AIM OF THE TASK: Every entry, from first to last, is to be retyped without any alteration.
SUPPLIED MATERIAL START
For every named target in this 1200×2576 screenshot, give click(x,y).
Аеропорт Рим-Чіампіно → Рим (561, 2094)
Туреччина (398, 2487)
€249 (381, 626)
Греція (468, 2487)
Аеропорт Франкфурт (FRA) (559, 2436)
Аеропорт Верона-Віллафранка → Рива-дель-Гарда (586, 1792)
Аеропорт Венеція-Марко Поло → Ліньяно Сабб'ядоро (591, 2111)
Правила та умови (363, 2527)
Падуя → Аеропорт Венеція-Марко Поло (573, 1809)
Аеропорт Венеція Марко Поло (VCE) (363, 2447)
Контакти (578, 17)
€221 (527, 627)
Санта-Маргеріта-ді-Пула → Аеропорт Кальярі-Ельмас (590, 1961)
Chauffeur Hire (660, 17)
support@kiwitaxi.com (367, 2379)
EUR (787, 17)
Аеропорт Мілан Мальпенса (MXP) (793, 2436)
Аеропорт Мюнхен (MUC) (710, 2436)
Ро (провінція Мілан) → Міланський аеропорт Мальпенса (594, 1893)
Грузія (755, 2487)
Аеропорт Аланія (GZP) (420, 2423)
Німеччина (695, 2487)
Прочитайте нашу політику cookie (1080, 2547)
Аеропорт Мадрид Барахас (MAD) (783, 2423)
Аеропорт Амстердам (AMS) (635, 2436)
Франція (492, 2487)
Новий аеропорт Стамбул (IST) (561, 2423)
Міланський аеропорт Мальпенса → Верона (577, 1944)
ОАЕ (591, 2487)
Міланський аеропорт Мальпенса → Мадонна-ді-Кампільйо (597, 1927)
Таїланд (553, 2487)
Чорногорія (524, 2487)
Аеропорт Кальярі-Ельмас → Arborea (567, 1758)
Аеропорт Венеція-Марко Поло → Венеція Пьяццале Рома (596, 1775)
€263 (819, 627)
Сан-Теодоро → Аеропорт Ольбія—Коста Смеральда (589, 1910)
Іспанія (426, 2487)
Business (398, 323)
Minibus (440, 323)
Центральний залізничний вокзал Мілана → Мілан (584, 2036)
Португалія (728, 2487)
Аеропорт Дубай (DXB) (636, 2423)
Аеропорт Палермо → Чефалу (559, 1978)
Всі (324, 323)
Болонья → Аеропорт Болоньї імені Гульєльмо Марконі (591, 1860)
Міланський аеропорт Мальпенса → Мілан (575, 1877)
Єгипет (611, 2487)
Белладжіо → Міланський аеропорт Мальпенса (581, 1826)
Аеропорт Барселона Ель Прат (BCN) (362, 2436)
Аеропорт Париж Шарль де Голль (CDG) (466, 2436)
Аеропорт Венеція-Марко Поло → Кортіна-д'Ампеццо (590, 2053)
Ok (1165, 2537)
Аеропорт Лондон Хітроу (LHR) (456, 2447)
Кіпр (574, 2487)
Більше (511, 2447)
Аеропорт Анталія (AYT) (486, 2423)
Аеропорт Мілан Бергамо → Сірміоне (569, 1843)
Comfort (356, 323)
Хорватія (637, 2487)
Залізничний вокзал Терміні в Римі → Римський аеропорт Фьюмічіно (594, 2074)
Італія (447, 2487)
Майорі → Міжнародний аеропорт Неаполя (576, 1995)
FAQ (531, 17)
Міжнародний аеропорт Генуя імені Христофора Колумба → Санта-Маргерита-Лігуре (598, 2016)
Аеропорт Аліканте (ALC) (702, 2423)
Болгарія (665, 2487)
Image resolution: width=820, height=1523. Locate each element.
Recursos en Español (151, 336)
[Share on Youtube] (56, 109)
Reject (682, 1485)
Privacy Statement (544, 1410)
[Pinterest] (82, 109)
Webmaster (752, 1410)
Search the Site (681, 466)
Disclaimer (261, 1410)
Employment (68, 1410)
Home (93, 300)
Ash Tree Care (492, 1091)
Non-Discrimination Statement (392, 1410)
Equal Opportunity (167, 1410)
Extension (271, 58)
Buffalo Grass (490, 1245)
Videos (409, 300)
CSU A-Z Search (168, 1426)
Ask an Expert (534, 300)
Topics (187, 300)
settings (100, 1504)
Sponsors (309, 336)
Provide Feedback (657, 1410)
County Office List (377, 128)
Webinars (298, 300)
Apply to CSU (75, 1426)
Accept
SUPPLIED MATERIAL END
EXERCISE RESULT:
For every named target in this 1200×2576 screenshot, give click(x,y).
Аеропорт Рим-Чіампіно → Рим (561, 2094)
Туреччина (398, 2487)
€249 (381, 626)
Греція (468, 2487)
Аеропорт Франкфурт (FRA) (559, 2436)
Аеропорт Верона-Віллафранка → Рива-дель-Гарда (586, 1792)
Аеропорт Венеція-Марко Поло → Ліньяно Сабб'ядоро (591, 2111)
Правила та умови (363, 2527)
Падуя → Аеропорт Венеція-Марко Поло (573, 1809)
Аеропорт Венеція Марко Поло (VCE) (363, 2447)
Контакти (578, 17)
€221 (527, 627)
Санта-Маргеріта-ді-Пула → Аеропорт Кальярі-Ельмас (590, 1961)
Chauffeur Hire (660, 17)
support@kiwitaxi.com (367, 2379)
EUR (787, 17)
Аеропорт Мілан Мальпенса (MXP) (793, 2436)
Аеропорт Мюнхен (MUC) (710, 2436)
Ро (провінція Мілан) → Міланський аеропорт Мальпенса (594, 1893)
Грузія (755, 2487)
Аеропорт Аланія (GZP) (420, 2423)
Німеччина (695, 2487)
Прочитайте нашу політику cookie (1080, 2547)
Аеропорт Мадрид Барахас (MAD) (783, 2423)
Аеропорт Амстердам (AMS) (635, 2436)
Франція (492, 2487)
Новий аеропорт Стамбул (IST) (561, 2423)
Міланський аеропорт Мальпенса → Верона (577, 1944)
ОАЕ (591, 2487)
Міланський аеропорт Мальпенса → Мадонна-ді-Кампільйо (597, 1927)
Таїланд (553, 2487)
Чорногорія (524, 2487)
Аеропорт Кальярі-Ельмас → Arborea (567, 1758)
Аеропорт Венеція-Марко Поло → Венеція Пьяццале Рома (596, 1775)
€263 (819, 627)
Сан-Теодоро → Аеропорт Ольбія—Коста Смеральда (589, 1910)
Іспанія (426, 2487)
Business (398, 323)
Minibus (440, 323)
Центральний залізничний вокзал Мілана → Мілан (584, 2036)
Португалія (728, 2487)
Аеропорт Дубай (DXB) (636, 2423)
Аеропорт Палермо → Чефалу (559, 1978)
Всі (324, 323)
Болонья → Аеропорт Болоньї імені Гульєльмо Марконі (591, 1860)
Міланський аеропорт Мальпенса → Мілан (575, 1877)
Єгипет (611, 2487)
Белладжіо → Міланський аеропорт Мальпенса (581, 1826)
Аеропорт Барселона Ель Прат (BCN) (362, 2436)
Аеропорт Париж Шарль де Голль (CDG) (466, 2436)
Аеропорт Венеція-Марко Поло → Кортіна-д'Ампеццо (590, 2053)
Ok (1165, 2537)
Аеропорт Лондон Хітроу (LHR) (456, 2447)
Кіпр (574, 2487)
Більше (511, 2447)
Аеропорт Анталія (AYT) (486, 2423)
Аеропорт Мілан Бергамо → Сірміоне (569, 1843)
Comfort (356, 323)
Хорватія (637, 2487)
Залізничний вокзал Терміні в Римі → Римський аеропорт Фьюмічіно (594, 2074)
Італія (447, 2487)
Майорі → Міжнародний аеропорт Неаполя (576, 1995)
FAQ (531, 17)
Міжнародний аеропорт Генуя імені Христофора Колумба → Санта-Маргерита-Лігуре (598, 2016)
Аеропорт Аліканте (ALC) (702, 2423)
Болгарія (665, 2487)
Image resolution: width=820, height=1523. Locate each element.
Recursos en Español (151, 336)
[Share on Youtube] (56, 109)
Reject (682, 1485)
Privacy Statement (544, 1410)
[Pinterest] (82, 109)
Webmaster (752, 1410)
Search the Site (681, 466)
Disclaimer (261, 1410)
Employment (68, 1410)
Home (93, 300)
Ash Tree Care (492, 1091)
Non-Discrimination Statement (392, 1410)
Equal Opportunity (167, 1410)
Extension (271, 58)
Buffalo Grass (490, 1245)
Videos (409, 300)
CSU A-Z Search (168, 1426)
Ask an Expert (534, 300)
Topics (187, 300)
settings (100, 1504)
Sponsors (309, 336)
Provide Feedback (657, 1410)
County Office List (377, 128)
Webinars (298, 300)
Apply to CSU (75, 1426)
Accept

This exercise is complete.